While the Produce and Preventative Controls rules (among others) are well along in the rulemaking process, there are guidance documents and implementation strategies still to come. For this reason, fruit and vegetable growers and processors have a rare opportunity to raise understanding of food safety practices in their industries as the rules and guiding documents move through the federal rulemaking process.

FSMA’s Impact
The USDA’s Economic Research Service (ERS) is looking into FSMA’s impact on the fruit and vegetable industry. Since data on the types of food safety practices currently in use within the produce industry is very limited, ERS is seeking detailed information from U.S. growers and postharvest operators through surveys being conducted by the USDA’s National Agricultural Statistics Service (NASS).

Previously, the only national data on food safety practices was from a 1999 NASS survey, the year the U.S. Food and Drug Administration first began publishing Good Agricultural Practices recommendations for handling produce.
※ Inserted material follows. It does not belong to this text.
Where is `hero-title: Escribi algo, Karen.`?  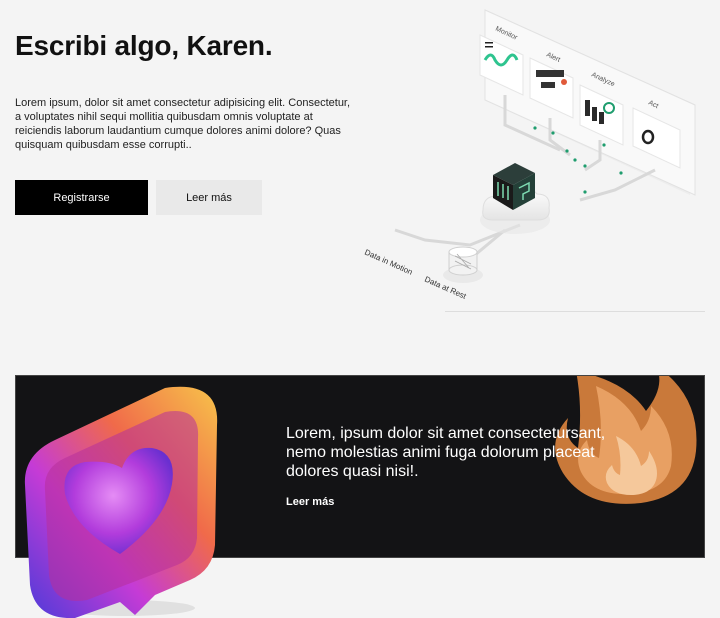 hero-title: Escribi algo, Karen. is located at coordinates (144, 46).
Needless to say, the produce world has undergone many major changes since then, especially with respect to food safety. Although significant progress has been made in implementing produce safety practices, the NASS surveys will provide a baseline to better understand the full impact new federal food safety requirements will have on growers and handlers.

Jim Gorny, vice president for food safety and technology for the Produce Marketing Association, acknowledges both the need for such a survey, and the necessary sharing of information by industry members. “Produce industry participation in this survey is encouraged and critically important to provide an accurate snapshot of current industry food safety practices,” he says.

Participation, Privacy & Confidentiality
For growers, NASS has added questions about food safety to the already scheduled Chemical Use surveys which will go out to 10,900 growers, divided between 2015 and 2016, with fruit producers receiving surveys in 2015 and vegetable growers in 2016. As usual with the Chemical Use surveys, a NASS representative will visit the business to conduct the survey in person.

A separate NASS survey for postharvest practices has been developed for use in late 2015 and early 2016 for all produce; this survey, however, will be conducted by mail and go out to 2,200 firms. Joseph T. Reilly, NASS’s administrator, encourages produce operations to take advantage of this opportunity “to provide a more complete picture of the food safety practices” currently in use within their businesses.